In Biblical times, of course, a bull and two goats were the sacrifices made. The bull was offered for the sins of the High Priest and the other priests, so that he could be purified before entering into God’s presence. The goats, one for Yhvh and one for the scapegoat would then atone for Israel. The word “scapegoat” is a translation of Azazel. Keil and Delitzsch explain the significance of the word:

Azazel, which only occurs in this chapter, signifies neither “a remote solitude,” nor any locality in the desert whatever (as Jonathan, Rashi, etc., suppose); nor the “he-goat” . . . The words, one lot for Jehovah and one for Azazel, require unconditionally that Azazel should be regarded as a personal being, in opposition to Jehovah. . . We have not to think, however, of [just] any demon whatever, who seduces men to wickedness in the form of an evil spirit, as the fallen angel Azazel is represented as doing in the Jewish writings . . . but of the devil himself, the head of the fallen angels, who was afterwards called Satan; for no subordinate evil spirit could have been placed in antithesis to Jehovah as Azazel is here, but only the ruler or head of the kingdom of demons. The desert and desolate places are mentioned elsewhere as the abode of evil spirits (Isa. 13:21 and 34:14; Mat. 12:43; Luk. 11:24; Rev. 18:2). (Keil, Johann and Franz Delitzsch, Keil & Delitzsch Commentary on the Old Testament, [e-Sword version 7.0.0, ed. Rick Meyers, 2000-2003])
And yet, while the “scapegoat” was, in effect, given over to Azazel, to the very Enemy himself, the “two goats . . . must be altogether alike in look, size, and value; indeed, so earnestly was it sought to carry out the idea that these two formed parts of one and the same sacrifice, that it was arranged that they should, if possible, even be purchased at the same time” (Edersheim, The Temple: Its Ministry and Services, p. 248). So all speculations that the scapegoat might represent Satan or the Antichrist or some other evil entity fall short. What could these two goats signify other than the dual-natured Messiah Yeshua? He carried away all our sin, just as the scapegoat would be sent into the wilderness with the sins of Israel: “As far as the east is from the west, so far hath He removed our transgressions from us” (Psa. 103:12). Unlike the lambs, goats, and bulls that died on the altar, our Messiah rose again. Thus, like the two goats, He was both sacrificed and yet lives.
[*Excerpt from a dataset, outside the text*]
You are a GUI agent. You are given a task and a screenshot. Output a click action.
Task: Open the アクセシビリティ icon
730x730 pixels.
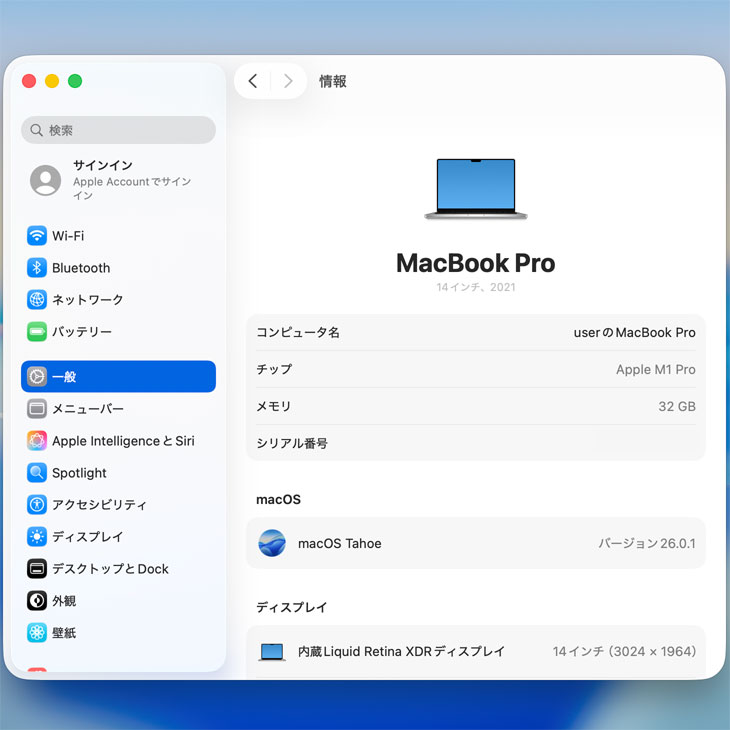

A red ribbon was tied in the horns of the scapegoat. When the goat was led out before the people, if God accepted the sacrifice, the ribbon would miraculously turn white as a reminder of the promise that “though your sins be as scarlet, they shall be as white as snow; though they be red like crimson, they shall be as wool” (Isa. 1:18). It is most interesting that for the forty years between the sacrifice of Yeshua and the destruction of the Temple, the scarlet ribbon did not turn white!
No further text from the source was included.